Just five months after expanding its London-based equities team, Pacific Investment Management Company (Pimco) is closing down three active stock mutual funds and will instead focus on enhanced indexed strategies.
The decision has led to the resignation of Virginie Maisonneuve, chief investment officer for equities, who will leave next month.
Maisonneuve joined Pimco as recently as January 2014 from Schroders, where she was head of global and international equities, and the equities team was expanded in December 2014.
Her departure is the biggest setback yet to a plan, announced in 2009 under former investment chiefs Bill Gross and Mohamed El-Erian, to transform Pimco, owned by German insurer Allianz, from a bond shop to a diversified money manager.
Her departure is also the most noteworthy since Gross himself left the firm in September 2014 (IAR, 29 September 2014, Ivascyn replaces Gross as Pimco's group CIO).
The funds that are closing are the emerging multi-asset fund, the EqS Emerging Markets fund and the EqS Pathfinder fund, according to filings made by Pimco with the US Securities and Exchange Commission.
The three funds being liquidated have gathered less than $1bn in assets since the first of them started more than five years ago, and the staff who worked on them will leave as part of shake-up.
Pimco CEO Douglas Hodge said "equities will continue to be an important part of Pimco's investment solutions." He said Maisonneuve, who ran Pimco's strategy of actively managed stocks, will oversee an orderly liquidation of the strategies." But "in light of these changes she has decided to leave the firm." Pimco apparently has no plans to replace her.

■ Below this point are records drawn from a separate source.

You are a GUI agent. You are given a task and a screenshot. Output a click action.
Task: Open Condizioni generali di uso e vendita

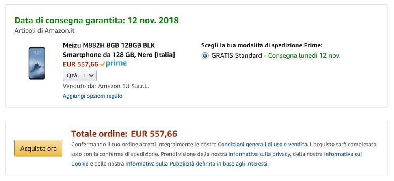tap(262, 145)
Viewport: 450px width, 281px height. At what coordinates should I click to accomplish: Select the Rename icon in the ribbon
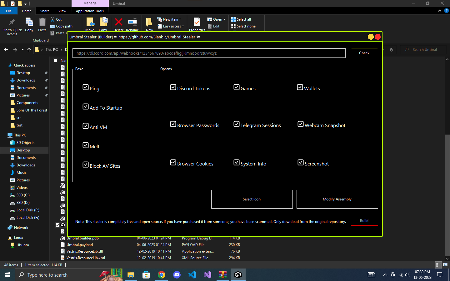click(133, 23)
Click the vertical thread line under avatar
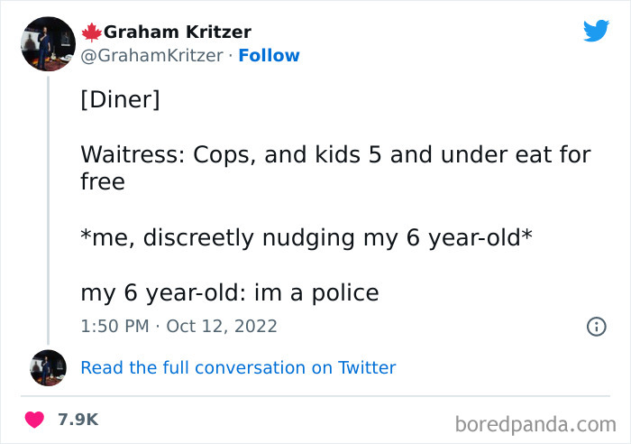Image resolution: width=631 pixels, height=444 pixels. point(48,208)
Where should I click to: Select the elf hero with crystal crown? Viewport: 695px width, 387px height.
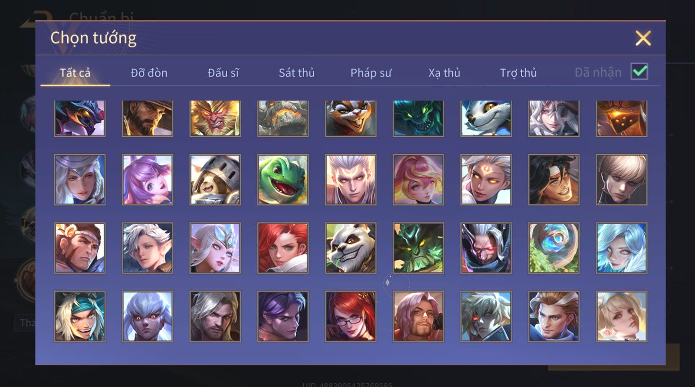point(215,248)
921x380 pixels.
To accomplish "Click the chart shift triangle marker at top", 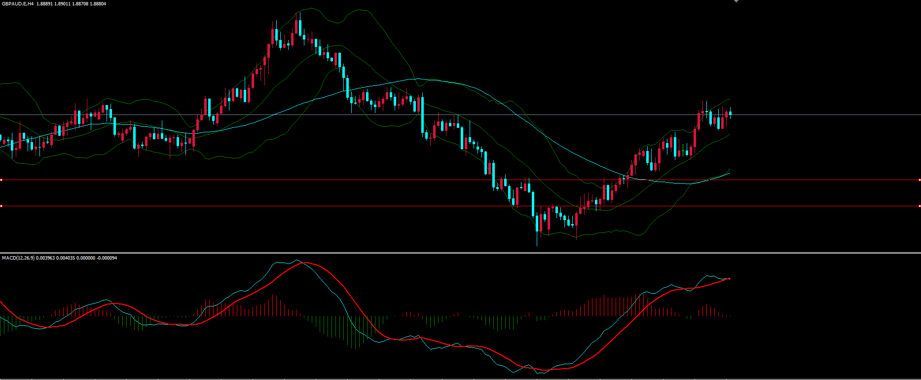I will [x=737, y=1].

Maisonneuve is one of 10 females among the 66 Pimco managing directors, but the only one on the firm's 12-person global executive leadership team.
Assets in Pimco's equity strategies, including enhanced indexes, amount to about $50bn, a relatively minor portion of the fixed-income leader's total assets under management of $1.6trn.
In the insurance investment field, Pimco manages close to $100bn in third-party assets.